Two new German corpora and their use: (1) A German Parallel Clausal Coordinate Ellipsis Corpus, and (2) A Treebank of Leichte Sprache texts

Abstract

The presentation is divided into two parts:

(1) First, we present a new German resource for coordinated sentences, including asyndetons (joint work with Denis Memmesheimer). It aligns cases from TüBa-D/Z exhibiting Clausal Coordinate Ellipsis (CCE) with the ellipsis-reconstructed sentences, the so-called canonical forms. CCE (=Gapping (including Long-Distance/Sub-Gapping, and Stripping), Forward- and Backward Conjunction Reduction (BCR and FCR, resp.), and Subject Gap in clauses with Finite/Fronted verb (SGF)) omits constituents or words, respectively, in one of the conjuncts under certain conditions. Corpus studies confirm that several elision phenomena can occur simultaneously (cf. the canonical form of a sentence from TIGER, where the reconstructed elements are in bold with subscripts: ‚b‘ for BCR, and ‚g‘ for Gapping: Monopole sollen geknackt werden_{_b} und Märkte sollen_{_g} getrennt werden. ‚Monopolies should be broken and markets should be divided.‘). Interestingly, this sentence has another realization option using Long-Distance Gapping (LDG). However, LDG is rare in the corpus material.

We outline the use of the corpus for the evaluation of OPIELLE, a system that takes the chart data structure of a PCFG parser as input to produce the canonical form of the input sentence. Currently, OPIELLE achieves a BLEU score of 0.928, whereas even state-of-the-art constituency parsers have difficulties with CCE sentences. Although these sentences occur in sufficient numbers in both written and spoken corpora, they are often among those with the lowest F1 scores. Our new parallel corpus is designed to support the development of effective models for machine learning or natural language processing components that can automatically reconstruct CCE phenomena.
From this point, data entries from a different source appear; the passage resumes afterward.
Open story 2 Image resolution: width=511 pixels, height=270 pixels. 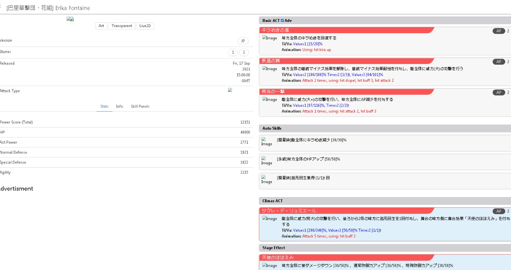[244, 52]
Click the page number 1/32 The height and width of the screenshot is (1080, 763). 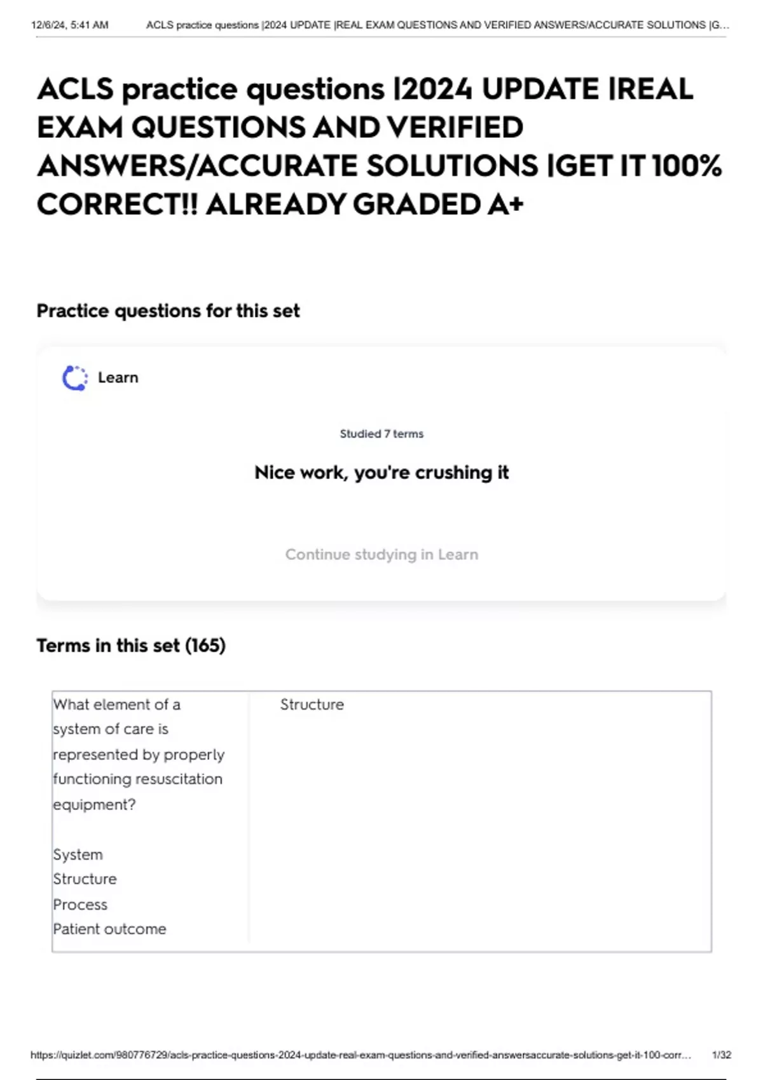click(722, 1055)
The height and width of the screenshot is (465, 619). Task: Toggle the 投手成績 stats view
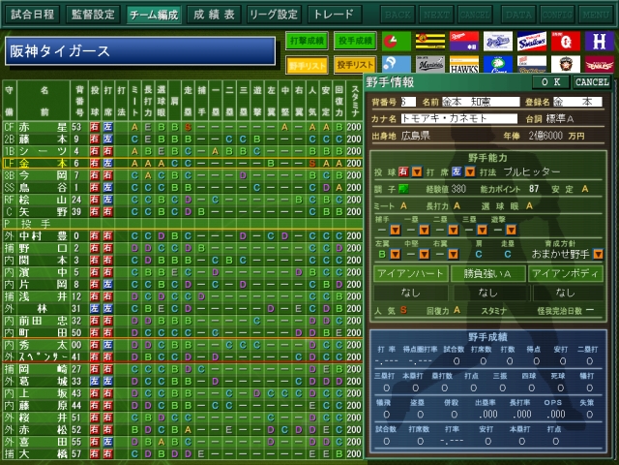click(355, 41)
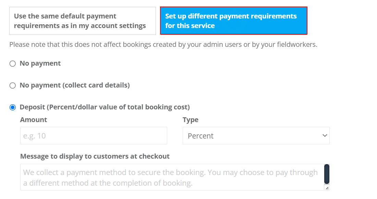This screenshot has height=199, width=377.
Task: Click the Type field label
Action: pyautogui.click(x=191, y=120)
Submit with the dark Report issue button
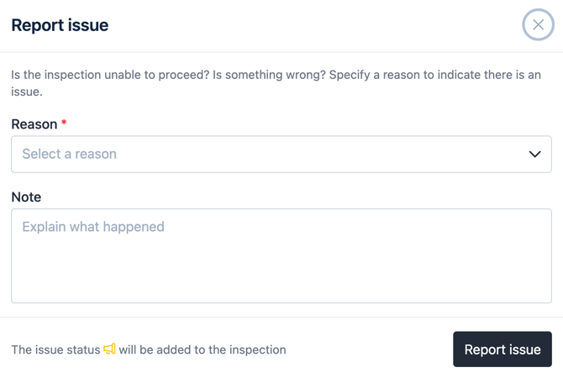The height and width of the screenshot is (378, 563). (502, 349)
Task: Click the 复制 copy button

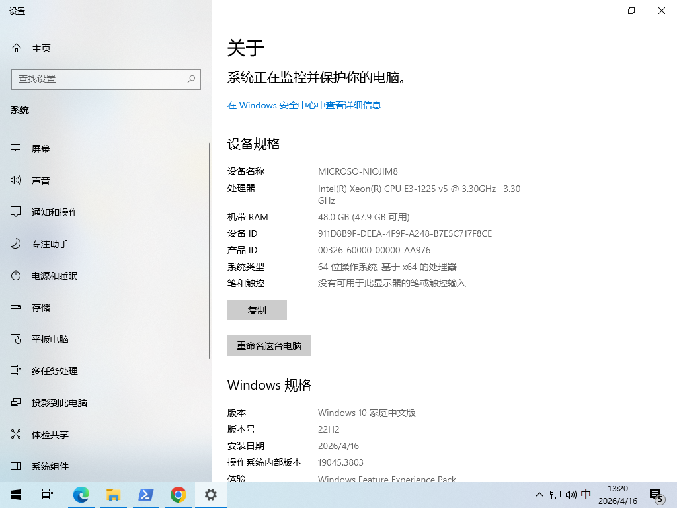Action: click(257, 310)
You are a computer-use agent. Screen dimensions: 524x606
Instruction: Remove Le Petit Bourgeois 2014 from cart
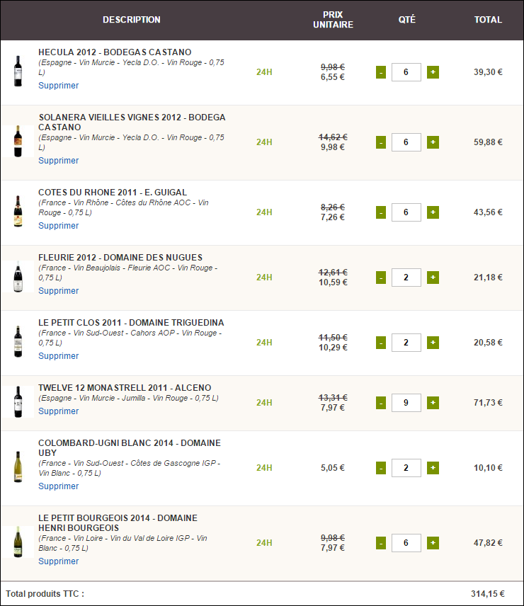tap(59, 561)
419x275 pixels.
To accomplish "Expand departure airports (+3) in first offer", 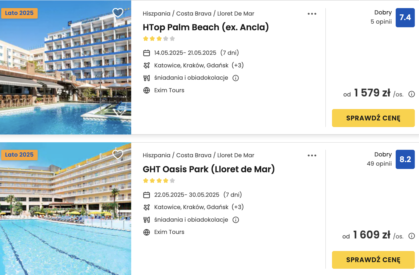I will pyautogui.click(x=238, y=65).
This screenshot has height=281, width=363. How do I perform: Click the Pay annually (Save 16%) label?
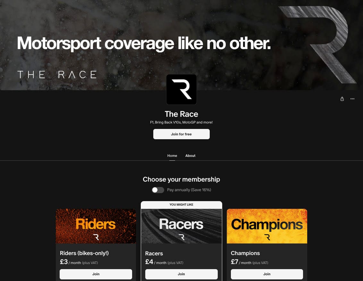point(189,190)
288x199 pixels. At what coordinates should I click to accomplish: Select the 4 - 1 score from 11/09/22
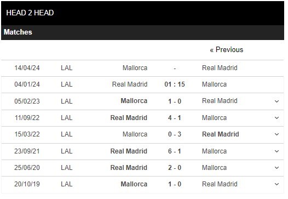[x=175, y=118]
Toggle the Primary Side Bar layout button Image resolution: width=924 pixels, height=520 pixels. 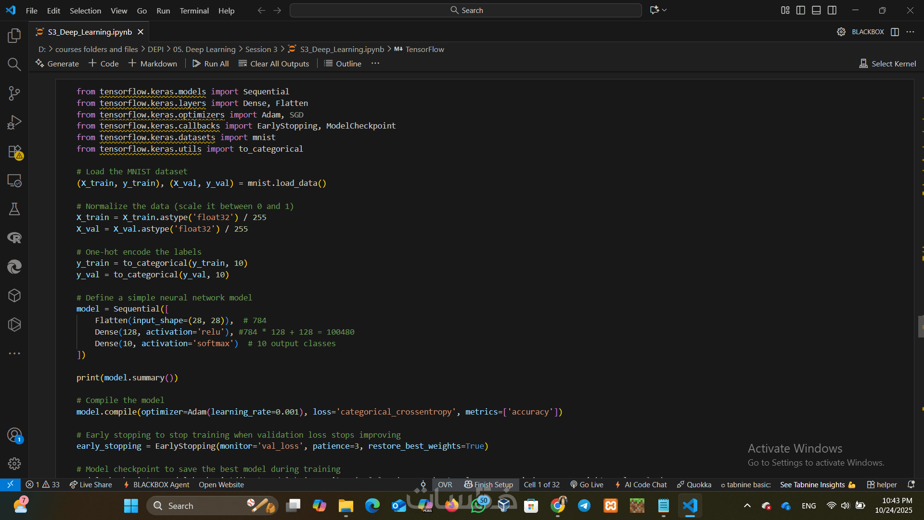click(x=801, y=10)
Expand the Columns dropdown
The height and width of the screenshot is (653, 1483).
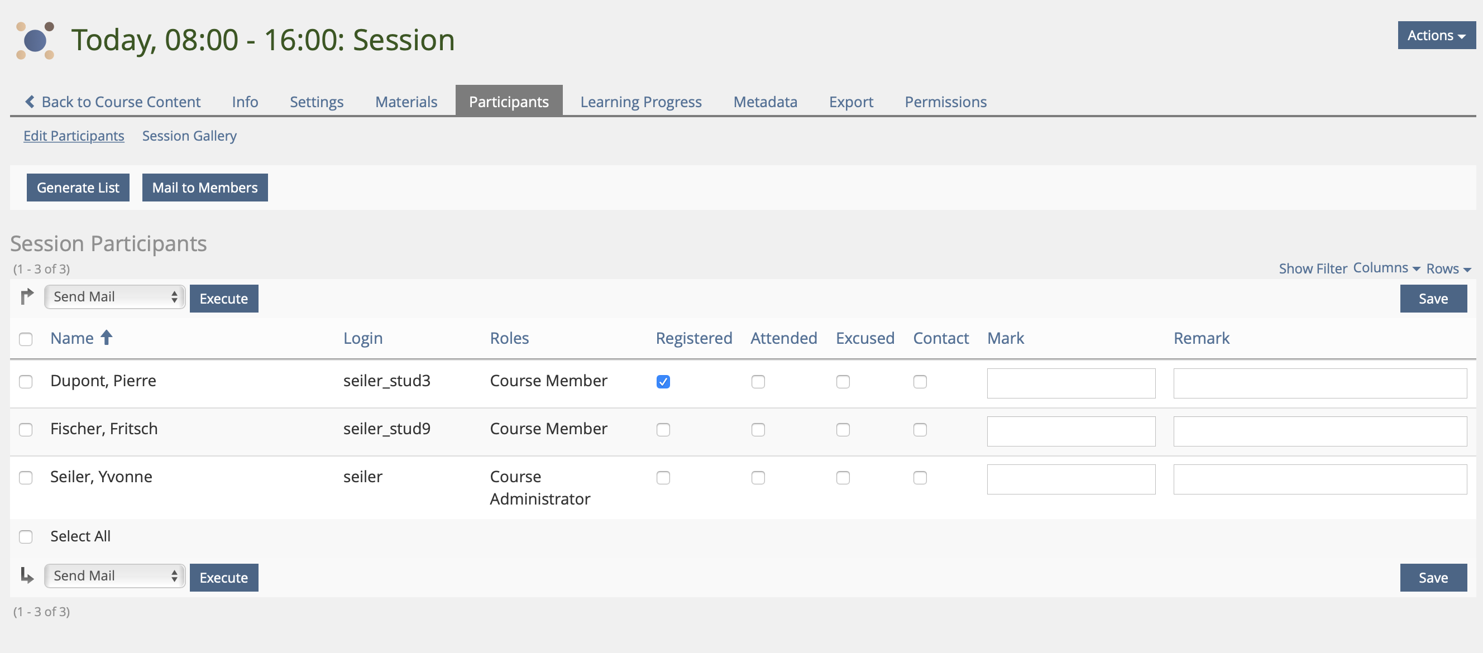1386,268
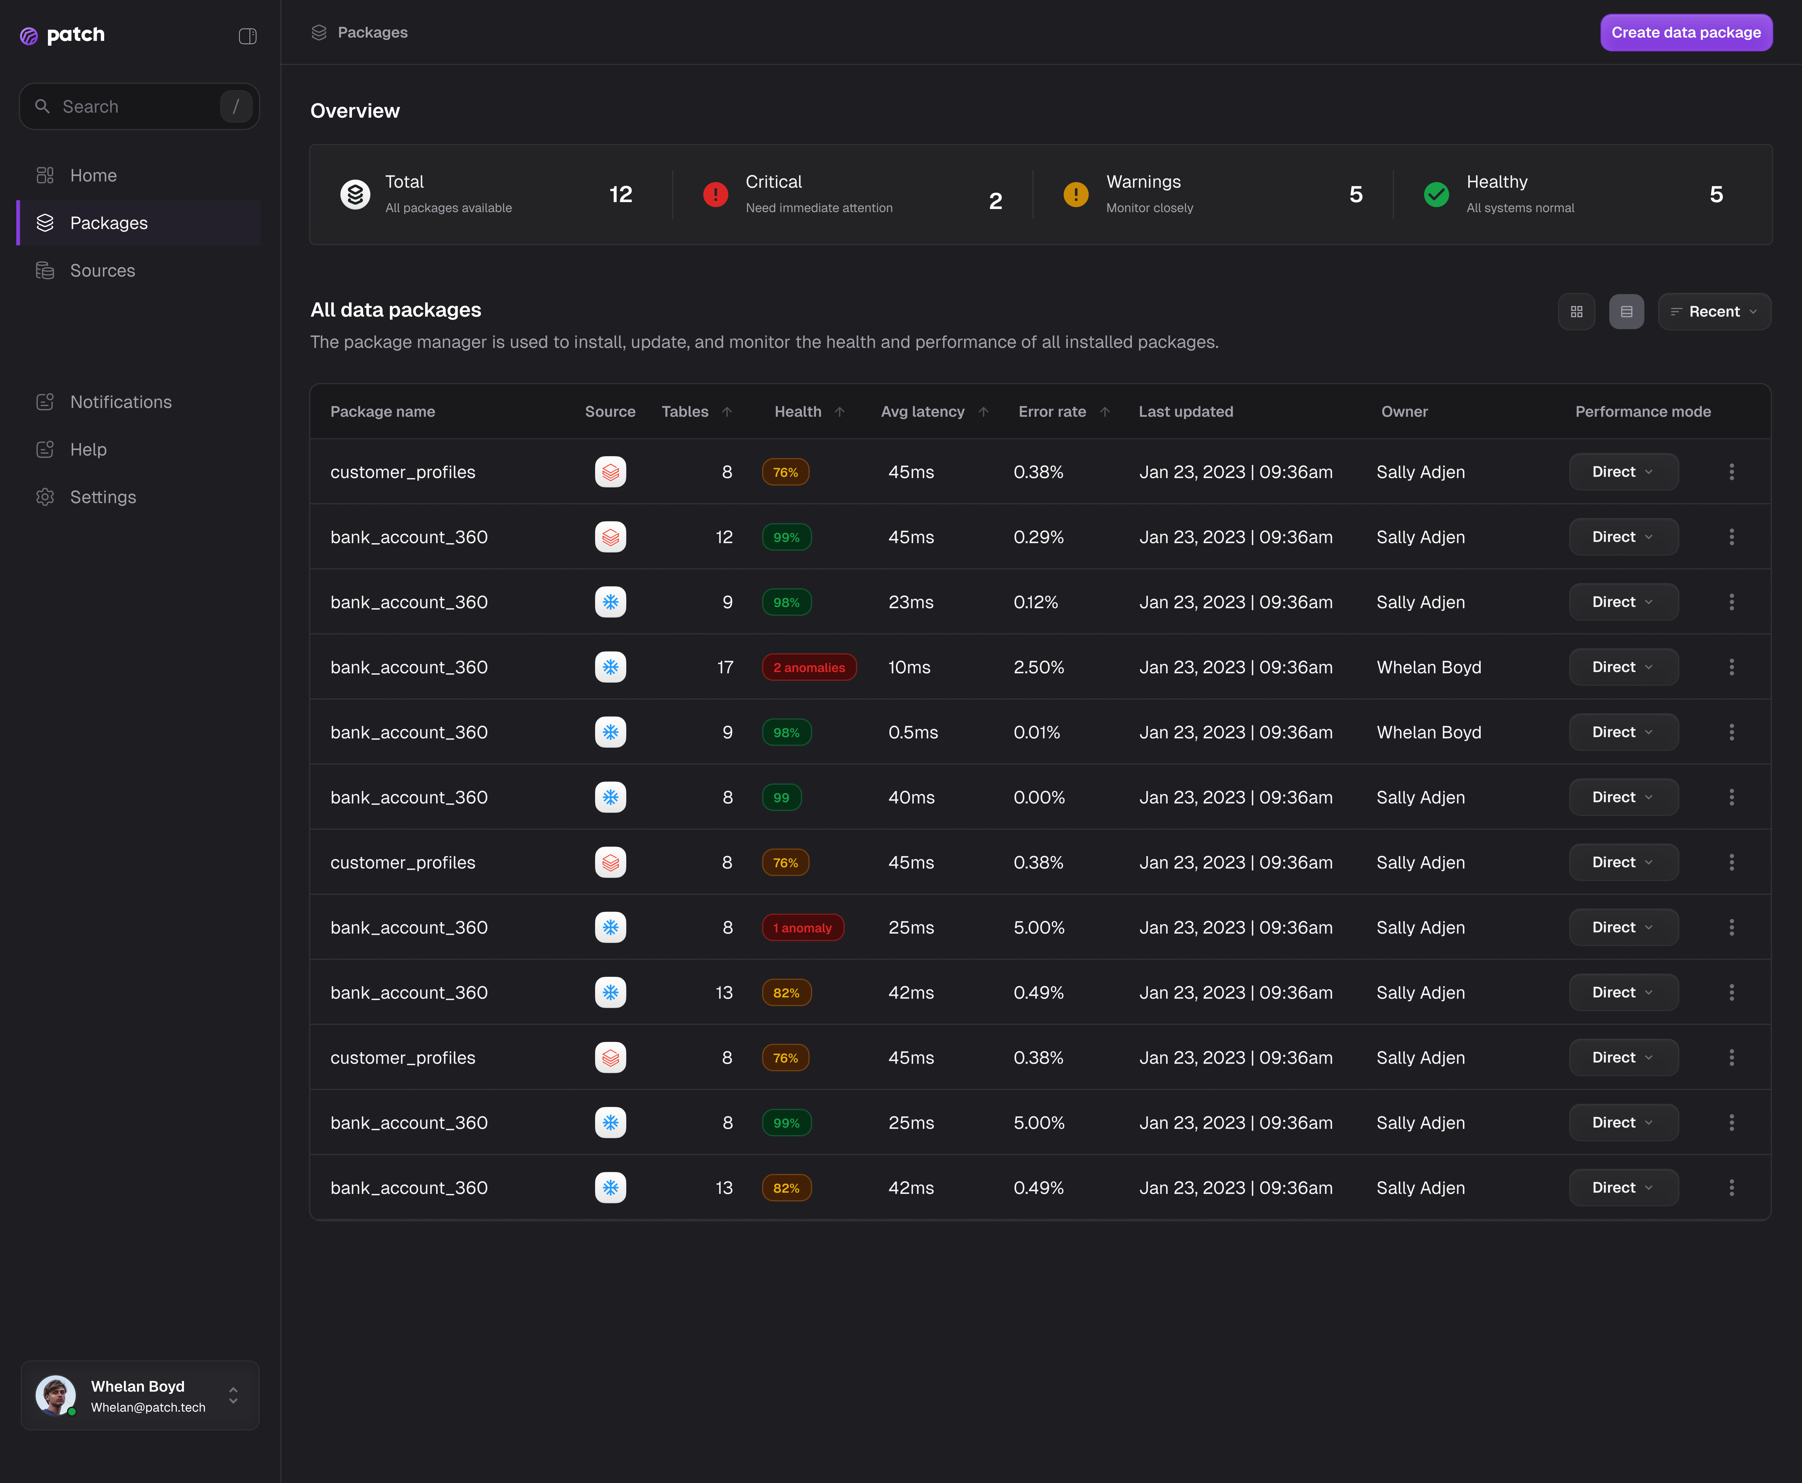
Task: Switch to list view layout
Action: (1626, 312)
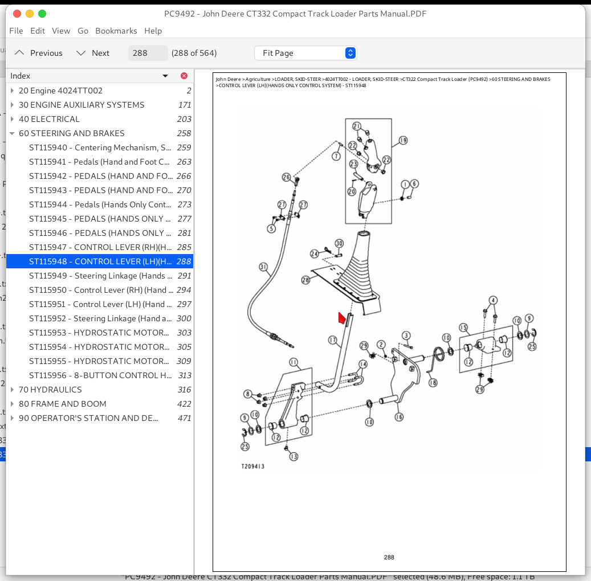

(2) In the second part of the presentation, a treebank of Leichte Sprache (LS; easy-to-read German) texts will be outlined (joint work with Ina Steinmetz). Leichte Sprache defines a variety of German that is characterized by simplified syntactic constructions and a small vocabulary. So far, LS is mainly provided for, but rarely written by, its target group, which includes low-literate people with intellectual or developmental disabilities (IDD) and/or complex communication needs (CCN). We call them ‚the users‘ here. They evaluated the LS text for ease of understanding. The use and production of LS text is therefore asymmetrical – in general, LS readers do not actively contribute to the written discourse themselves. Under this premise, we collected 50% texts with and 50% without proofreading by the target group. The whole collection with 29,170 sentences was automatically parsed with the dependency parser PARZU.

We use the treebank to define the syntactic grammar of Extended LS (ELS) that the users would like to use to write down their train of thoughts. This research question is driven by an observation from the LeiSA project in Leipzig. A number of constructions were identified which were judged to be easy to understand — and presumably, easy to produce — but which fell outside the definition of LS. In addition, it is often difficult to reconstruct the coherence —realized in non-LS text, for example, by the conjunctions in subordinate clauses — between consecutive LS sentences with mandatory SVO word order. ELS suggests the systematic use of rhetorical relations between sentences. The appropriateness of the ELS constructions provided in EASYTAK, an ELS writing system, is illustrated by a recent usability study.